As I grew closer, that little guy didn’t much seem to care. He looked at me, casually turned so that his sharp spines faced me, and slowly ambled to the side of the trail, where he stayed. He didn’t scatter into the woods. He didn’t frantically run for cover. He simply provided enough space for me to pass, and then continued about his day. In other words, that porcupine had confidence. With just a week and a half to go until the big race, I could use as much confidence as I can get.
Confidence, at least in this context, seems to come about through a combination of knowledge, experience, and self-assurance. I’ve done the race before. This is a double-edged sword. On the one hand, I know the course (normally good for confidence). But on the other hand, I know the course (if you know that the course is brutal, this is maybe not so good for confidence… sometimes ignorance is bliss). I know what worked and what didn’t work for my gluten-free race nutrition. I know that this year I’ll bring trekking poles for the insanely steep Greek Peak section of the race.
But there are also unknowns, which aren’t great for confidence. Will my revised training regime pay off? Or should I have stuck to a training plan similar to last year? What kind of condition will the course be in following the unbelievable rains and flooding New York has had? (As of the race director’s most recent email to registered competitors, the steep ascents and descents are described as “muddy slip and slides.” Yikes. This year’s race could be epic.)
I do have two big positives in my corner, though. For one, I’ve been healthy on a well-rounded gluten-free diet. My body is back to performing at high-octane levels.
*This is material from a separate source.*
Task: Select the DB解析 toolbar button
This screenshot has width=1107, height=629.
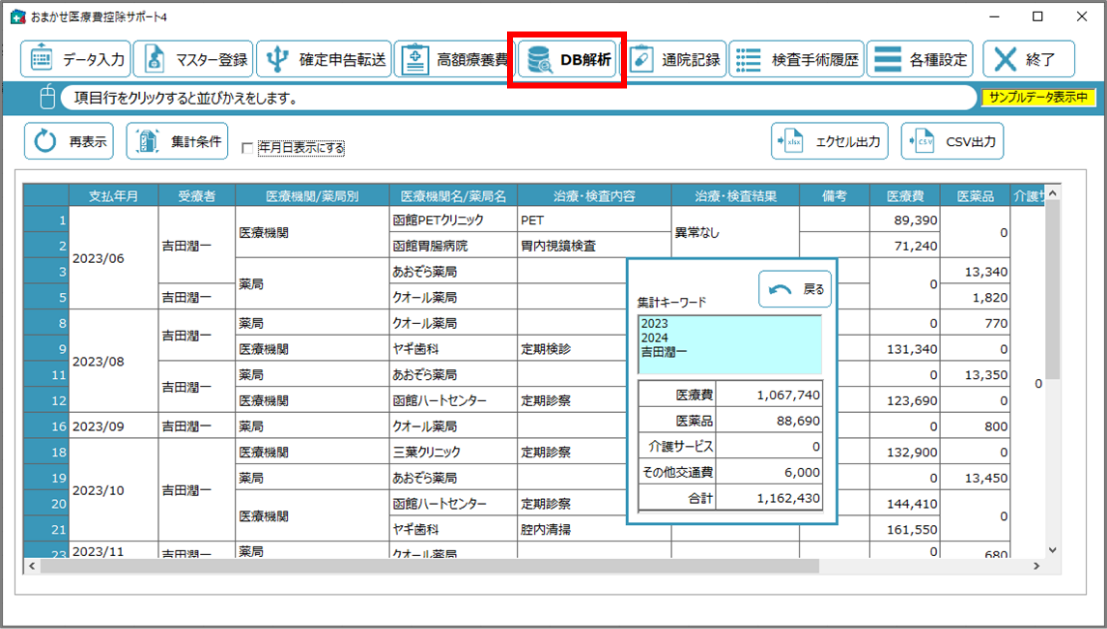Action: (567, 59)
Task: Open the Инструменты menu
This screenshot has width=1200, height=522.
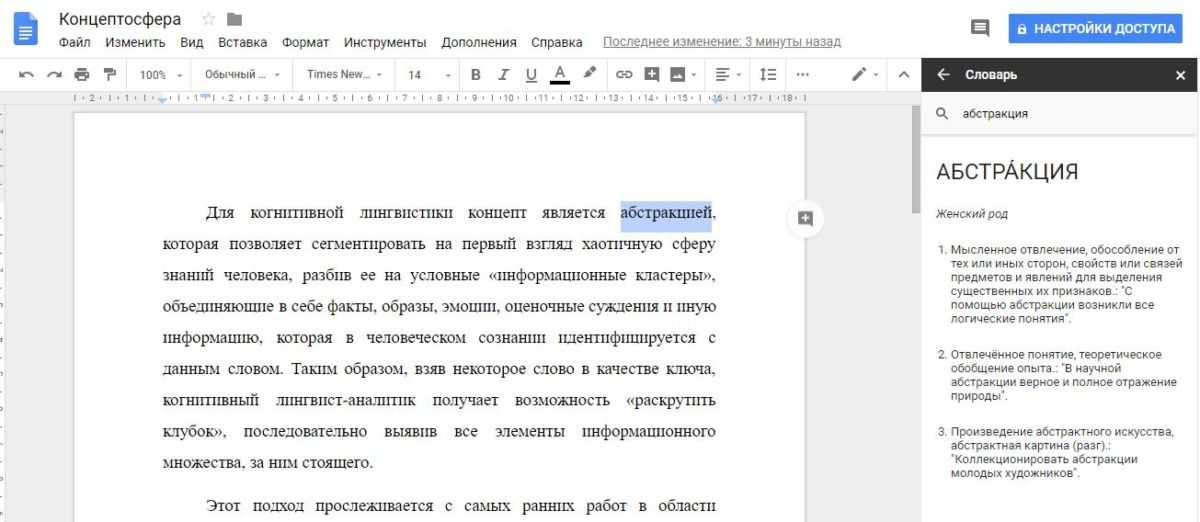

For another, I have the support of the gluten-free community in my corner.
Speaking of which, I’m happy to announce the Bard’s Tale Beer Company as the latest Sustaining Sponsor. Bard’s is one of the long-standing pillars of the gluten-free beer world, and as far as I know, the only brewery to use genuinely malted sorghum grain (as opposed to sorghum syrup) to brew their beer. That’s a quality that doesn’t go unnoticed amongst die-hard beer drinkers. (Just one reason why, in our Great Gluten-Free Blind Beer Tasting, Bard’s earned votes for both top pick in its flight of beers as well as for overall best in show from our panel of tasters.) Bard’s is also – through Midwest Homebrewing Supplies – the first gluten-free beer company to offer a homebrew kit for you to brew your own Bard’s Tale clone beer. Stay tuned for future blog posts about the nuances of Bard’s malted sorghum, as well as our experiences brewing a Bard’s clone at home. Should be fun! (And tasty!)
Finally, as always with these training updates, I want to leave you with a fundraising update. We’ve now raised almost $2,400, bringing me to 47% of my goal of raising $5,000 for the National Foundation for Celiac Awareness. With a week and a half to go until the race, we’re in the homestretch. Please visit the fundraising page and help us inch closer and closer to our goal. Every dollar helps! Thanks again for your support.
Two more short training runs (5-10 miles each) and one more long training run (~20 miles) to go. Then it’s game time. Starting to get excited!